For the purposes of ‘agricultural crops’, ‘landscaped gardens’ or ‘aquacultural production’, unacceptable impact will be determined by the policies of the relevant Control-of-Use jurisdiction.

Vegetation areas

‘Vegetation areas’ are where ‘native vegetation’, ‘agricultural crops’ or ‘landscaped gardens’ are present. It does not include vegetation that has been planted explicitly for purpose of a drift buffer.

Vertical sprayer

A ‘vertical sprayer’ is one that applies spray in a direction other than directly towards the ground. This excludes application equipment defined as a ‘boom sprayer’ or ‘aircraft’ or when the product is used for any use pattern not requiring a spray drift risk assessment.

Watercourse

For the purpose of ‘natural aquatic areas’, the current definition of ‘watercourse’ under the Commonwealth Water Act 2007 is a river, creek or other natural watercourse (whether modified or not) in which water is contained or flows (whether permanently or from time to time); and includes:

 

  • a dam or reservoir that collects water flowing in a watercourse
  • a lake or ‘wetland’ through which water flows
  • a channel into which the water of a watercourse has been diverted
  • part of a watercourse
  • an estuary through which water flows.
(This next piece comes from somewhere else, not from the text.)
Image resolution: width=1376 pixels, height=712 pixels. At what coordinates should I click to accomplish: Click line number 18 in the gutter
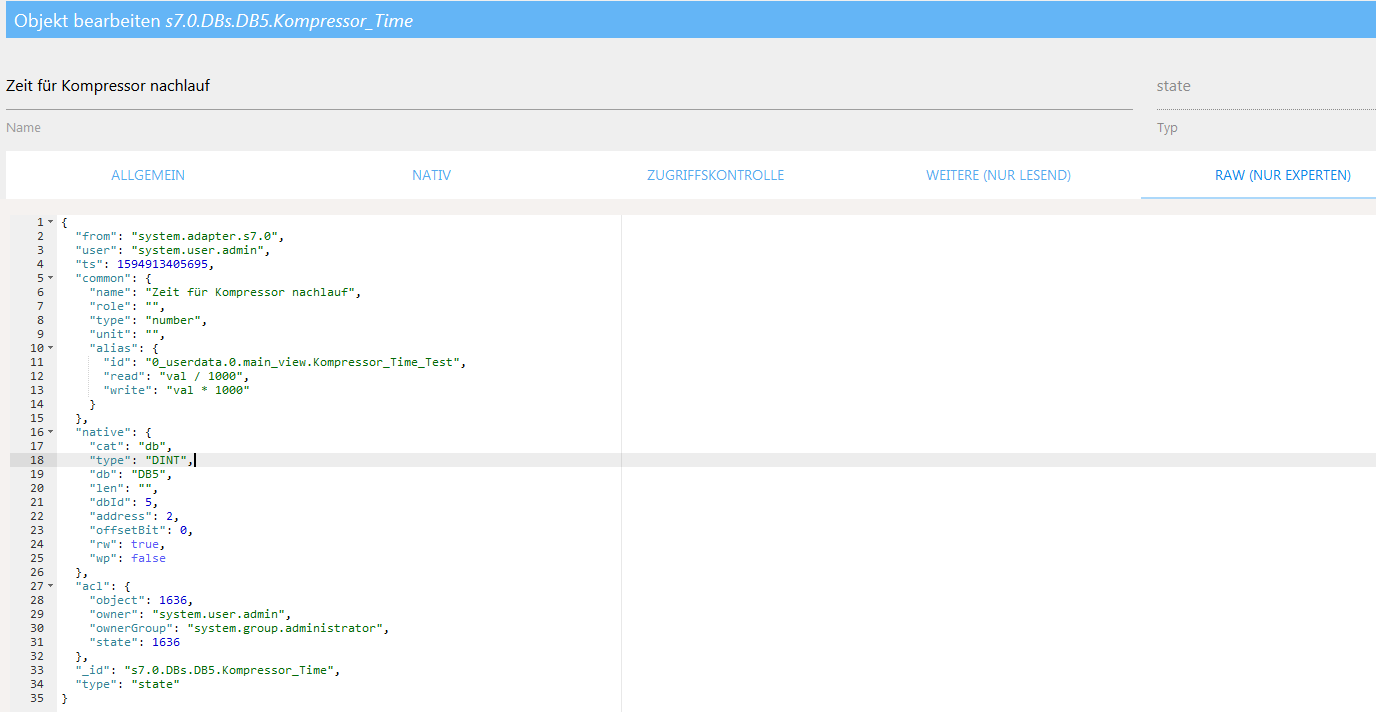pyautogui.click(x=38, y=460)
A ‘wetland’ is an area of land where water covers the soil—all year or just at certain times of the year. They include:

 

  • swamps, marshes
  • billabongs, lakes, lagoons
  • saltmarshes, mudflats
  • mangroves, coral reefs
  • bogs, fens, and peatlands.

A ‘wetland’ may be natural or artificial and its water may be static or flowing, fresh, brackish or saline.

Wind speed

The average wind speed at the application site during the time of application must not exceed the maximum given on the product label. The maximum wind speed (gusts) should not be more than one-third of the average wind speed above the average wind speed.


Wind speed should be measured two metres above the ground at the application site. The point where the wind speed is measure should be representative of the application area and should be free of obstructions that may impact the measurement.

Wing span

The maximum extent across the wings of an aircraft measured from tip to tip.